Some of you have heard this story. I’ve told it many times because I still can’t accept that they are gone. I still cannot comprehend how two avid outdoorsewomen (tall and strong) camping with a dog on a holiday weekend, could have been brutally attacked and killed. My mind wants so badly to know if there was any misstep that I could learn from so I never meet the same fate. This is at the forefront of my mind because I went camping alone last weekend, for the second weekend in my life. It was not as hard as I thought it would be but I can’t say that I didn’t have panic as I laid in my tent listening to all of the noises. I can’t say that I wasn’t scared every time my dog stiffened and lunged at leaves crunching in the night.
I ponder the details of their deaths frequently. The last time I went camping with a friend, I asked him how we are to protect ourselves. Sagely he answered that we don’t expect anyone to harm us. We are not likely to come out ahead if someone with a desire to harm others targets us. Above all, we aren’t equipped to fight off a predator we don’t see coming. And it’s not possible to treat every human as a potential predator. I don’t want to live in that world, anyway.
The horrors of this story were refreshed for me yesterday, after talking late into the night with an old, close friend. She has a friend, P., who was brutally attacked by a stranger who entered her home in the middle of the night. It’s believed the stranger intended to kill her. Maggie implied that he did everything but. The trump cards: Maggie said P is the strongest person she knows AND she has a dog. The attacker made noise outside. Stumbling out of her sleep, P opened the door, the dog ran out and the attacker, who had been flattened against the side of the building, stormed in, locking the dog outside.
How many times have I let my dog into the backyard thinking of this as a method of self-protection? When women travel in pairs, when women are strong, when women have dogs–and they still are attacked and/or killed. How do we protect ourselves? I wonder if it is truly so random that all we can do is live our lives. I have always felt strongly that I cannot stop running, camping, walking, travelling, or biking because of fear. I cannot compromise my quality of life, my love of adventure because that is, in a larger way, letting misogynists I’ve never met hold me back. And I wonder if instead of instilling fear in all of my sisters, I should not repeat these stories so that when all of us do what we would be doing anyway, we won’t be terrified doing it.

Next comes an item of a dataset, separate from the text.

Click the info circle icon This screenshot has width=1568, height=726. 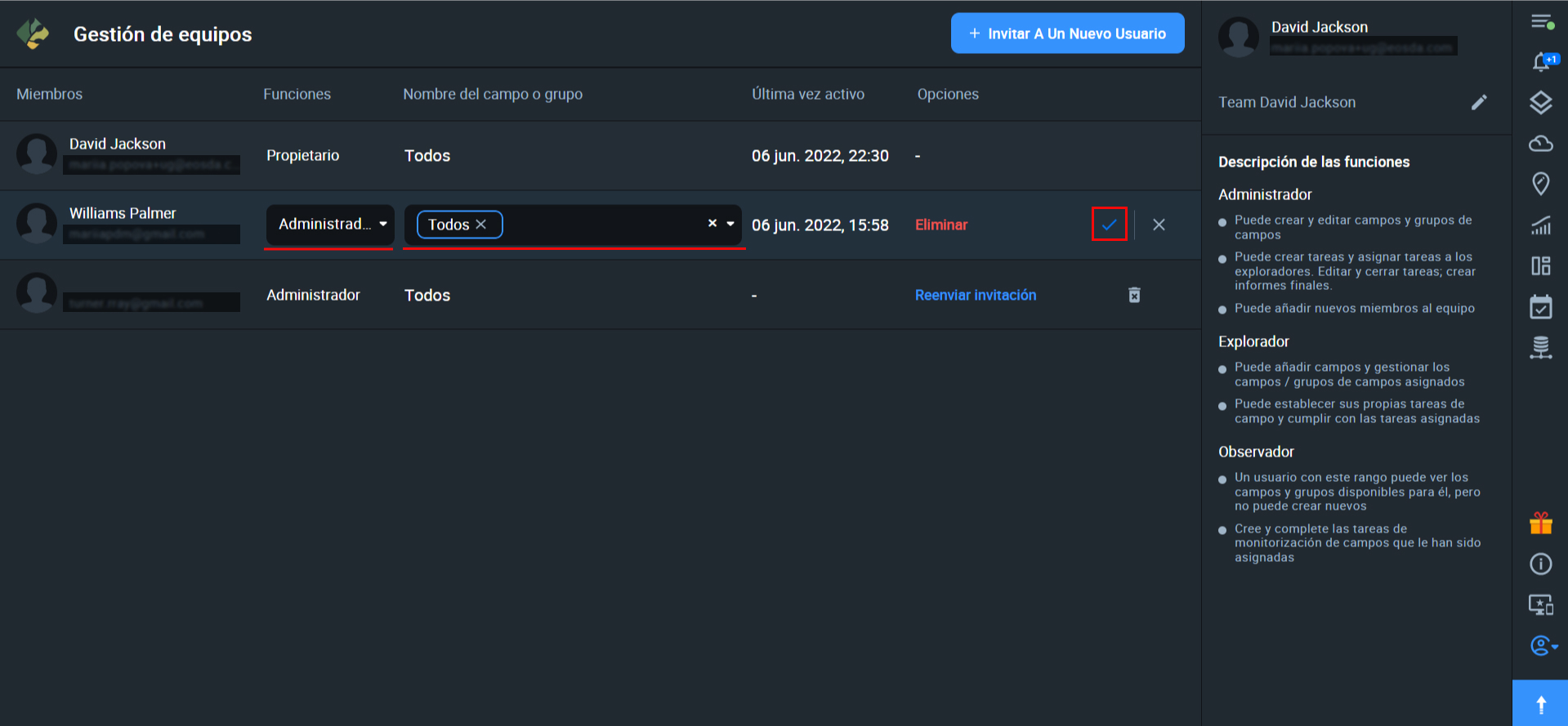(1540, 563)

It’s not that easy for me. It’s not that easy for Maggie, either. She said she can’t stop telling people about it. I know the feeling. It’s a desperation because ”she” can always be me. I don’t want to have anymore friends get hurt. I don’t want my sisters kidnapped, beaten, raped, murdered, videotaped without their consent, coerced, trapped, or intimidated. I want us all to be self-aware and cautious, shielded by the armory of knowledge. But how?
I’m going to keep pondering this. For step one, I’m going to rig my window so that I can’t be seen in my bedroom at night. I recently found that my new blinds are useless when they are backlit. So many predators start off at peepers. I’m going to think harder about the security of our house and ways we can make it safer. P is going to the shooting range and getting a gun. This pascifist says, I would, too. But we all know that’s not enough, in itself. Any weapon can be used against us. We can turn to the hope Christina has given us. She escaped bodily harm in the most hopeless of settings.
Here’s to all of us learning how to escape the demons inside and out.
This is a ponderance niggling at the back of all our minds. When Amanda and I would go camping, with our two big dogs, I was always fearful. I am never afraid of being mauled by a bear, but terrified of the sadistic things humans do to each other. I refuse to watch movies with subject matter like that, because I think it makes me more paranoid. Does hearing stories like this make it worse, too? I don’t know. I don’t know how to make my protection of myself infallible. I don’t know how to live my life not being paranoid.